- **EXERCISE DESCRIPTION**
The answer must be a single number: the count of lines in these records that hold "Open".

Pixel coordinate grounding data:
————

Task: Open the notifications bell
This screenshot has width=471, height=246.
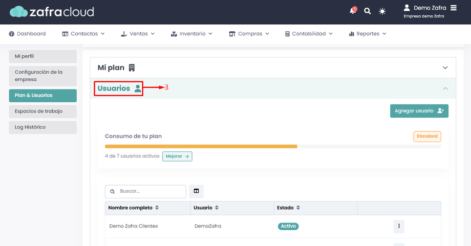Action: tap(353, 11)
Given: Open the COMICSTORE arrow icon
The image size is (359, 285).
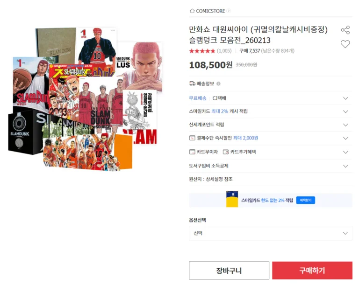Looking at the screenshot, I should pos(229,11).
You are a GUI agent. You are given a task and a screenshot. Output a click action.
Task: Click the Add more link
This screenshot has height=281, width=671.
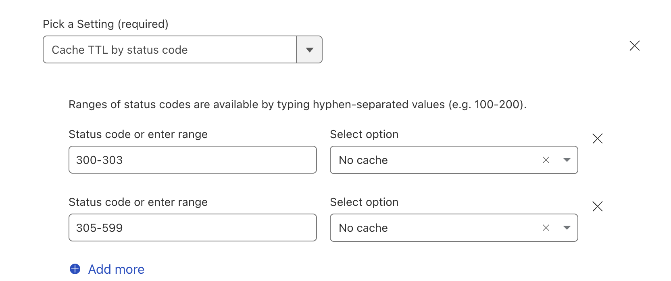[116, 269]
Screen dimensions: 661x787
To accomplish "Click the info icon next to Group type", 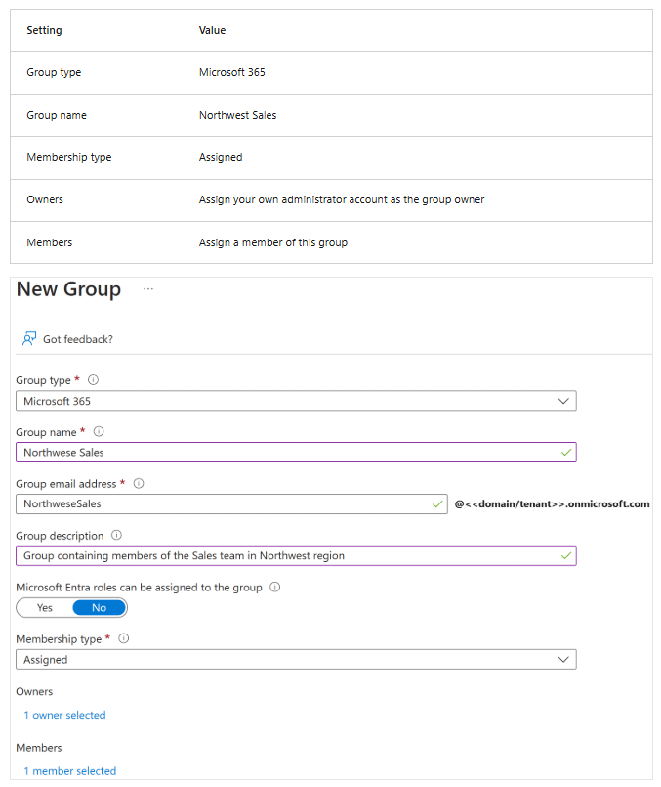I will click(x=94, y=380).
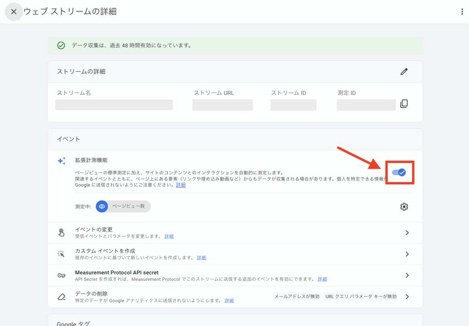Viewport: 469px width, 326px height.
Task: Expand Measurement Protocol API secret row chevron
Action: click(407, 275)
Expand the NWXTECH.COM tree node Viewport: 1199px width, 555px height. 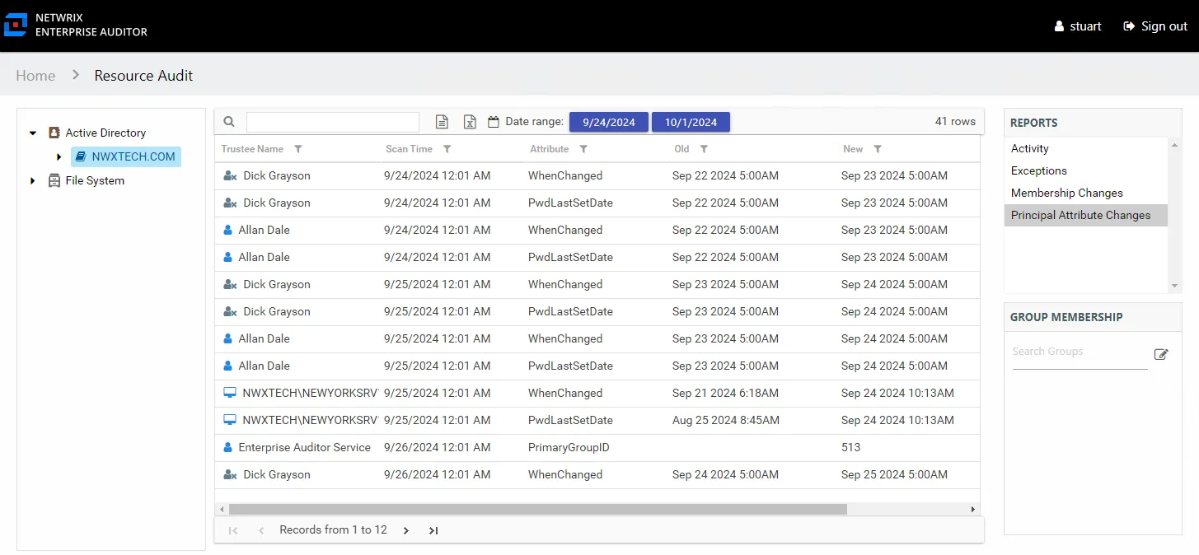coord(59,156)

————

- **OUTPUT BELOW**
2